目次
はじめに
今回はクリムト展2019にやってくる『ユディットⅠ』について解説していきます。
参考文献
この記事は以下の本、文献を参考にしています。
画家 大友義博
『一生に一度は見たい西洋絵画 BEST100』(大友義博)
画家が監修してあるだけあって分かりやすいです。西洋美術の知識がない人はこの雑誌から入りましょう。
海野弘 クリムト
『グスタフ・クリムトの世界』(海野弘 解説・監修)
クリムトの絵1枚1枚に対して詳しく解説がなされています。興味を持ってもっと詳しく知りたくなった方は是非読んでみて下さい。
クリムトとは?
クリムトとは?
グスタフ・クリムト(1862〜1918)は、世紀末ウィーンを代表する帝政オーストリアの画家です。
クリムトの特徴
クリムトの作品の特徴は危険な匂いのする官能性です。女性の裸体、妊婦、セックスなどが主なモチーフとなります。
金箔を使用した絵も多く制作しており、この時期は「黄金の時代」と呼ばれています。金を扱う彫版師であった父、1873年のウィーン万博から始まったジャポニズムの流行の中で知った琳派から影響を受けていると考えられます。
金による平面的かつ装飾的な表現は、現実感を排した永久的な美しさを感じさせます。
風景画もかなりの数残しており、こちらは人の気配があまり感じられず、どことなく不気味な雰囲気です。
クリムトの『接吻』
『接吻』はベルヴェデーレ宮殿オーストリア絵画館に収蔵されています。
クリムト自身と恋人エミーリエ・フレーゲがモデルだと言われています。
本作品はクリムトの作品の中でも特に有名です。その理由としては、接吻を扱っていることと、特異な構図、色彩ゆえと考えられます。
接吻する男女は花園の中で固く抱き合っており、花園は2人を包む楽園のように見えます。しかし、足元は死を表す崖となっており、愛と死が隣り合わせの存在として表現されています。
クリムト展2019
クリムト展2019
2019年、クリムトの作品を集めた「クリムト展 ウィーンと日本1900」が開催されます。

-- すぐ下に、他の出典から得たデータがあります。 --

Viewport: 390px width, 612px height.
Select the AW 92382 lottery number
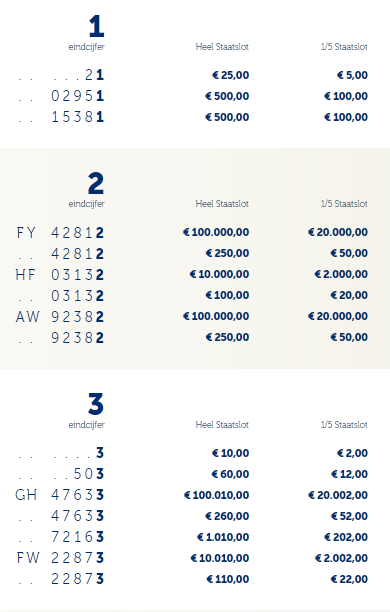(x=60, y=317)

4月23日から7月10日まで東京都の上野・東京都美術館で、7月23日から10月14日まで愛知県の豊田市美術館で開かれます。
クリムト展の作品
クリムト展では多くの有名な作品が来日します。
『ユディットⅠ』解説
ユディットとは?
ユディットとは、旧約聖書の外伝に登場する未亡人です。 「ユディット」とは、〈ユダヤの女〉という意味。
ネブカドネザル王の総大将ホロフェルネスの率いるアッシリア軍に包囲された町ベトゥリアを救うため、彼女はきらびやかに身を飾り、召使い女一人を伴って敵陣を訪れます。
4日目にホロフェルネスが彼女を誘惑しようとして開いた祝宴の後、酔いつぶれた彼の首を剣で切り落とします。
このエピソードは多くの画家のモチーフとなり、カラヴァッジョ展2019にもユディットが展示されますので、こちらも参照してみてください↓
『ユディットⅠ』解説
クリムトの黄金の女のはしりともいえる作品です。
『ユディットⅠ』というタイトルから旧約聖書の一場面を描いていることが分かりますが、男の首は右下にちらりと描かれているだけで、クリムトが力を入れているのはあくまでむきだしの胸を黄金に包んだ官能的な女性像です。
まず目立つのは、犬の首輪のような黄金のチョーカーで、デンマーク王女からイギリス皇太子妃(後に王妃)になったアレクサンドラが当時流行らせた最新ファッションです。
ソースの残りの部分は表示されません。